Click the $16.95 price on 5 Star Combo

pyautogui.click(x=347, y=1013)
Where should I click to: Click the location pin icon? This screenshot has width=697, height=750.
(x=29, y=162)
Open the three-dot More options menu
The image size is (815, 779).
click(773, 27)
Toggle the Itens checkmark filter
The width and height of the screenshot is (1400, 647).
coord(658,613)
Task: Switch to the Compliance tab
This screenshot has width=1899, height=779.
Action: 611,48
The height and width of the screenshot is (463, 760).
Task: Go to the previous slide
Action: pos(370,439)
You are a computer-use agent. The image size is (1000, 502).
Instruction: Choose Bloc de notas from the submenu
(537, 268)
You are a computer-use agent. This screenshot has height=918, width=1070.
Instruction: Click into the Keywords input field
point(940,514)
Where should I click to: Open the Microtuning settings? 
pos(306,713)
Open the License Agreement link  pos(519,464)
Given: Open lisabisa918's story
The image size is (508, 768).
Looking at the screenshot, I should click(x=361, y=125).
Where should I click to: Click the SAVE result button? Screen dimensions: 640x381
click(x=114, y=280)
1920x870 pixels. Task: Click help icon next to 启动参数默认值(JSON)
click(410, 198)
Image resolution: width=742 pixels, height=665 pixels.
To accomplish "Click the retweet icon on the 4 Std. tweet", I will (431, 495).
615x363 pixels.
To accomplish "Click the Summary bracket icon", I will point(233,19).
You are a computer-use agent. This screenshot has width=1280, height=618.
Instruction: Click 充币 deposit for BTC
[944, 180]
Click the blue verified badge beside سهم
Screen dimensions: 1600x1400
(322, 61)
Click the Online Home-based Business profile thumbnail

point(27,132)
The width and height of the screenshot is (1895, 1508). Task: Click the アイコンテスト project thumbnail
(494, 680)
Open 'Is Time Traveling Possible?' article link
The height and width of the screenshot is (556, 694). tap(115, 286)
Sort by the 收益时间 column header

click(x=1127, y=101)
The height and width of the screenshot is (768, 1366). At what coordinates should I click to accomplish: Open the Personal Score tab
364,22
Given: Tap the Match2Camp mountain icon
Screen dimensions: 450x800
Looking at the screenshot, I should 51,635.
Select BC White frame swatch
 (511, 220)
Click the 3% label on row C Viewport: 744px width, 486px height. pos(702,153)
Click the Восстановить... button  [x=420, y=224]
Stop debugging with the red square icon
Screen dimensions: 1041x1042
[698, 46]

• **PROBLEM TO SOLVE**
Output the material verbatim.

• **SOLUTION FOR THIS EXERCISE**
Click the $16.95 price on 5 Star Combo

pyautogui.click(x=347, y=1013)
Where should I click to: Click the location pin icon? This screenshot has width=697, height=750.
(x=29, y=162)
Open the three-dot More options menu
The image size is (815, 779).
click(773, 27)
Toggle the Itens checkmark filter
The width and height of the screenshot is (1400, 647).
coord(658,613)
Task: Switch to the Compliance tab
This screenshot has width=1899, height=779.
Action: 611,48
The height and width of the screenshot is (463, 760).
Task: Go to the previous slide
Action: pos(370,439)
You are a computer-use agent. The image size is (1000, 502).
Instruction: Choose Bloc de notas from the submenu
(537, 268)
You are a computer-use agent. This screenshot has height=918, width=1070.
Instruction: Click into the Keywords input field
point(940,514)
Where should I click to: Open the Microtuning settings? 
pos(306,713)
Open the License Agreement link  pos(519,464)
Given: Open lisabisa918's story
The image size is (508, 768).
Looking at the screenshot, I should click(x=361, y=125).
Where should I click to: Click the SAVE result button? Screen dimensions: 640x381
click(x=114, y=280)
1920x870 pixels. Task: Click help icon next to 启动参数默认值(JSON)
click(410, 198)
Image resolution: width=742 pixels, height=665 pixels.
To accomplish "Click the retweet icon on the 4 Std. tweet", I will (431, 495).
615x363 pixels.
To accomplish "Click the Summary bracket icon", I will point(233,19).
You are a computer-use agent. This screenshot has width=1280, height=618.
Instruction: Click 充币 deposit for BTC
[944, 180]
Click the blue verified badge beside سهم
Screen dimensions: 1600x1400
(322, 61)
Click the Online Home-based Business profile thumbnail

point(27,132)
The width and height of the screenshot is (1895, 1508). Task: Click the アイコンテスト project thumbnail
(494, 680)
Open 'Is Time Traveling Possible?' article link
The height and width of the screenshot is (556, 694). tap(115, 286)
Sort by the 收益时间 column header

click(x=1127, y=101)
The height and width of the screenshot is (768, 1366). At what coordinates should I click to accomplish: Open the Personal Score tab
364,22
Given: Tap the Match2Camp mountain icon
Screen dimensions: 450x800
Looking at the screenshot, I should 51,635.
Select BC White frame swatch
 (511, 220)
Click the 3% label on row C Viewport: 744px width, 486px height. pos(702,153)
Click the Восстановить... button  [x=420, y=224]
Stop debugging with the red square icon
Screen dimensions: 1041x1042
[698, 46]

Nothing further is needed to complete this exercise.